Let the record reflect that the building operates one shared general bin, one recycling bin, and one organics bin, all serviced Tuesday and Friday. Contamination is not a personal opinion; it is a civic failure. When a greasy pizza box enters the recycling stream, the entire bin can be rejected at collection, and the whole building absorbs an overflow charge. The tenant in question was warned verbally in the hallway on two occasions before any notice was issued. The lid, the labeled jar, and the bag are documented with dated photographs. The $20 assessments are not fines for profit; they are a deterrent, clearly posted on the laminated card by the chute since move-in. I sort my own waste to the millimeter. I ask only that every resident meet the same standard the schedule requires of us all.

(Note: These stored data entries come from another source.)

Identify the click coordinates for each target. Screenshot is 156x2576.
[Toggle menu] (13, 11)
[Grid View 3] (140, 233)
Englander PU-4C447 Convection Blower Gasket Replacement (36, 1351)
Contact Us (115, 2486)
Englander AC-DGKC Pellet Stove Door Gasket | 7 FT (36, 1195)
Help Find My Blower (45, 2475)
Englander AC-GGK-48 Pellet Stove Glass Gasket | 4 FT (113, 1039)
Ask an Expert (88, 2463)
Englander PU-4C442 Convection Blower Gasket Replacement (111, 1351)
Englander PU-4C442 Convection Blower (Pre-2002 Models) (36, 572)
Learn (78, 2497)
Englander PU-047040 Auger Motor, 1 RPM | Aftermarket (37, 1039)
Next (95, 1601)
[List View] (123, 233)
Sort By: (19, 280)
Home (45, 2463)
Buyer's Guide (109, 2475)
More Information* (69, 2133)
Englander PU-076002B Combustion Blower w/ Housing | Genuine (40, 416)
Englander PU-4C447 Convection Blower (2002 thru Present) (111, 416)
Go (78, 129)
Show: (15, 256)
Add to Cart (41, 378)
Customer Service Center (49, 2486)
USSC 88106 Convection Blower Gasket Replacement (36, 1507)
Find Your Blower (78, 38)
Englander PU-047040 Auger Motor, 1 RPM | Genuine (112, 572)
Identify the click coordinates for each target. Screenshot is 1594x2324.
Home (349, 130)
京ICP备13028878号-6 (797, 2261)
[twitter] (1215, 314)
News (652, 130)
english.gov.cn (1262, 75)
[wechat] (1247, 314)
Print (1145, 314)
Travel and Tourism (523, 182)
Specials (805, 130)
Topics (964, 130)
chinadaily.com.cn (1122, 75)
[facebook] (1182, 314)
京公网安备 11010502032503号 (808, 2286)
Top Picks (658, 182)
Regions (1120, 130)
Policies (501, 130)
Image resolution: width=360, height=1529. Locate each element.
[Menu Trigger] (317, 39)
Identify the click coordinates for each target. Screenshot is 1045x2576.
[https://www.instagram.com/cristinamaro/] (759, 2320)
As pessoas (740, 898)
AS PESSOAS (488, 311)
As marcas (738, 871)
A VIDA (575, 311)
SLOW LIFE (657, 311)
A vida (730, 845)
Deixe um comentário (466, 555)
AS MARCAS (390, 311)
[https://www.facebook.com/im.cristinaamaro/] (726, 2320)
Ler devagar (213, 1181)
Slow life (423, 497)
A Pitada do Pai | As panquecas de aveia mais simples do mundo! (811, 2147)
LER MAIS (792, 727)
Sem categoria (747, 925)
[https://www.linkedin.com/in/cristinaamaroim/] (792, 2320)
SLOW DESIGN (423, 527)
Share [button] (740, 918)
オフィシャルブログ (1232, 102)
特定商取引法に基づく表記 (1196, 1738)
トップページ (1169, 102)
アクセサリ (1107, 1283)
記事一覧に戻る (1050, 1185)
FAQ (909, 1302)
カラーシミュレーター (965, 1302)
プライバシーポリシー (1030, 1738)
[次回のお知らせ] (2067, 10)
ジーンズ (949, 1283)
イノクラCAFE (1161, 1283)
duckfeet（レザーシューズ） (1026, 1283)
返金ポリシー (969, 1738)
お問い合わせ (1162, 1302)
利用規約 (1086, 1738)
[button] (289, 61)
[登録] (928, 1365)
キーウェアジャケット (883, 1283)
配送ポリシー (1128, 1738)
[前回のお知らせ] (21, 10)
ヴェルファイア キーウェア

Filed JULY 7, 2026 · 16:29
THE PLAINTIFF DEMANDS

Refund the $80, retire the laminated notices, and accept that a lid is not a felony.

Jury deliberation

  • JUROR #3 · 1D AGO

    Four notices at $20 each is $80. The lease 'mentions bins' but establishes no fine schedule, so this is $80 in charges with no contractual basis, only a laminated card. One of the four (the bag) is conceded by the plaintiff, so call it $60 in genuinely disputed fines. Even granting the greasy pizza box, that's still $40 he owes back at minimum. Refund the $60, keep the argument on the box.

  • JUROR #75 · 1D AGO

    Who fines a neighbor $20 for a LABEL that's still on a jar? Who takes dated photos of the recycling bin on collection morning? Am I insane? He 'warned verbally in the hallway' twice first, so this was premeditated? And we're supposed to believe a shared bin justifies a per-lid tribunal? The buzzer's probably broken but the bin surveillance is flawless?

  • JUROR #30 · 23H AGO

    In their OWN words: 'Contamination is not a personal opinion; it is a civic failure.' Quote. Over a yogurt lid. He also admits the assessments are 'a deterrent' and that he issued them off 'dated photographs' of the bins. A landlord photographing trash and cross-referencing it to your unit convicts himself. This is a case built entirely from the laminated card by the chute.

  • JUROR #126 · 9H AGO

    Sounds like a typical greedy landlord finding creative ways to steal money. Where does that money go? Straight into their pockets. Stop pretending you care about the environment, you only care about making money.

  • JUROR #127 · 4H AGO

    Siding with the plaintiff here. A recycling company is not going to reject a bin because it has a single item out of place. They'll remove it during sorting. This is a money grab.